So, while I did make a very small amount of money going long in equities starting in 2009, I haven't been an active participant in the markets for some time. I have been acquiring a bricks-and-morter investment in what English law traditionally referred to as the real portion of one's estate.
The upshot of this is that I (somewhat intentionally) haven't been paying very close attention to the financial markets up until very recently, although this is potentially set to change, as I have had a sneaky feeling that things are about to get interesting, and that means potentially profitable!
The previous post asks whether the long-running (since May 2009) global bull market in equities, and more specifically the bull market in US equities, is either set to break, or has already broken.
Looking back, it seems clear that some event in late 2011 resulted in monetary authorities engaging in prolonged material intervention, as evidenced by the unwavering uptrend in equities.
My first guess was that it was the threat of Greece exiting the European Monetary Union (the so-called grexit) that was the catalyst. Looking back at the data, it may also be S&P's downgrade of the US's long term credit rating that was the canary in the coal-mine that triggered a new wave of monetary intervention.
Looking at the intra-day range (100% * (high - low) / close) of the S&P500 index, arguably the simplest metric of volatility, for the period starting around the post-2008 crash lows (March 2009) to present (Nov 2015).

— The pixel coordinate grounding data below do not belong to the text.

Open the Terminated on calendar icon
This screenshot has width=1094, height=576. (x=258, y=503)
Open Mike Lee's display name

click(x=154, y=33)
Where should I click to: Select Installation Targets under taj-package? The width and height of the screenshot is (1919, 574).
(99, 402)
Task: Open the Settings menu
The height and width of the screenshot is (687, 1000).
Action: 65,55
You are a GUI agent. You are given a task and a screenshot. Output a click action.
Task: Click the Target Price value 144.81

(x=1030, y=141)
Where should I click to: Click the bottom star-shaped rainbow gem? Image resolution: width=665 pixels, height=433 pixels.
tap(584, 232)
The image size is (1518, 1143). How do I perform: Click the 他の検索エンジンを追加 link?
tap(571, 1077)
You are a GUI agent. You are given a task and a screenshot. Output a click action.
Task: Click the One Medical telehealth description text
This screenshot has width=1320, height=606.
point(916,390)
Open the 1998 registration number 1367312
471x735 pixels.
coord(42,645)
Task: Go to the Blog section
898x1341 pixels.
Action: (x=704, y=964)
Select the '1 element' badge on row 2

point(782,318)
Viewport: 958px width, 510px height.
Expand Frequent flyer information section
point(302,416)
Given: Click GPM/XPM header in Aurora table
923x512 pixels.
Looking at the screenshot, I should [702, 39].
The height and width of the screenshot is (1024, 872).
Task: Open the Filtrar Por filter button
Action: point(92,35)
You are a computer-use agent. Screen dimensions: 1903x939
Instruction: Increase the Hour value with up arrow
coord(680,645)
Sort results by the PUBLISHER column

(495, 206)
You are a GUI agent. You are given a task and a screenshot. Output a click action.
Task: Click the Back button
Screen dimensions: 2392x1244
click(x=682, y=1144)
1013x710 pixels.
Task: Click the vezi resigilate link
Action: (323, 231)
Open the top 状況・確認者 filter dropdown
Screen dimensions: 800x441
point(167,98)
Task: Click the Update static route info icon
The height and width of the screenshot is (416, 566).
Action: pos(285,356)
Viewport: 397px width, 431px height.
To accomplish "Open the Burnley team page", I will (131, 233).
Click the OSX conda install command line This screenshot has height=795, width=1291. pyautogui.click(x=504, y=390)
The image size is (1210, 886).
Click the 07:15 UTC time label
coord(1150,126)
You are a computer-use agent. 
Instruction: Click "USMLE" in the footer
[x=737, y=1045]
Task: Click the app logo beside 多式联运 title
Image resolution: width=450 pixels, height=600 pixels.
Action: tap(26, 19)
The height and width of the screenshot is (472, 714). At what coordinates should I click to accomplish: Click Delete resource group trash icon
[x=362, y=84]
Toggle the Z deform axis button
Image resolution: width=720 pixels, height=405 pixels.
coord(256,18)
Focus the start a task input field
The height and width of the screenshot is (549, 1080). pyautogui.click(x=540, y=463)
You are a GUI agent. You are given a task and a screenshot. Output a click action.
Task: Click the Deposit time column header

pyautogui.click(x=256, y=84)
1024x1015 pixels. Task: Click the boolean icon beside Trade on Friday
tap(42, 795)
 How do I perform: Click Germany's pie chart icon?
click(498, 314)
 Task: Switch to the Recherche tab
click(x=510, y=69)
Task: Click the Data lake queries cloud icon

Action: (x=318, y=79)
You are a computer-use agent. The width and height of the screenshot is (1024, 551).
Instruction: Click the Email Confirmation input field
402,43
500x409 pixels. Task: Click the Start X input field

If we arbitrarily consider only days where the intraday range is 4% or greater, the following periods of heightened volatility emerge:
2009 March - April
2011 August - November
2015 August
2009 March
2009-03-02 - 4.262150052795297
2009-03-05 - 4.445095597392138
2009-03-06 - 4.726506482484133
2009-03-10 - 5.603112840466933
2009-03-12 - 5.044356235181288
2009-03-18 - 4.708252029961601
2009-03-23 - 6.204734360569685
2009-03-25 - 4.3507642404285605
2009 April
2009-04-20 - 4.310479462751835
2011 August
2011-08-04 - 5.057204996375217
2011-08-05 - 4.170488085510845
2011-08-08 - 7.074839654833585 ! THE BIG ONE !
2011-08-09 - 6.084279293493569
2011-08-10 - 4.796745065848174
2011-08-11 - 5.542195388183927
2011-08-18 - 5.136544952439391
2011 September October November
2011-09-22 - 4.455717270441582
2011-10-04 - 4.4797366430890975
2011-11-30 - 4.0410277795598795
August 2015
2015-08-24 - 5.183789226851636
2015-08-25 - 4.334956637105361
So, looking into it, August volatility is clearly on the magnitude of a market top or bottom.
Looking further back, 2011-08-08 is the most volatile day for the period, and this is what the wikipedia summary for that day has to say:
In finance and investing, Black Monday 2011 refers to August 8, 2011, when US and global stock markets crashed[1] following the Friday night credit rating downgrade by Standard and Poor's of the United States sovereign debt from AAA, or "risk free", to AA+.[2] It was the first time in history the United States was downgraded.[3] Moody's issued a report during morning trading which said their AAA rating of U.S. credit was in jeopardy, this after issuing a negative outlook in the previous week.[4]
By market close, the Dow Jones Industrial Average lost 634.76 points (-5.55%) to close at 10,809.85, making it the 6th largest drop of the index in history.[5] Black Monday 2011 followed just one trading day behind the 10th largest drop of the Dow Jones Index, a 512.76 (-4.31%) drop on August 4, 2011.
...
The greater context of this being that the US politicans were engaged in a farcical performance wherein it was pretended that US government has any option other than to print more money.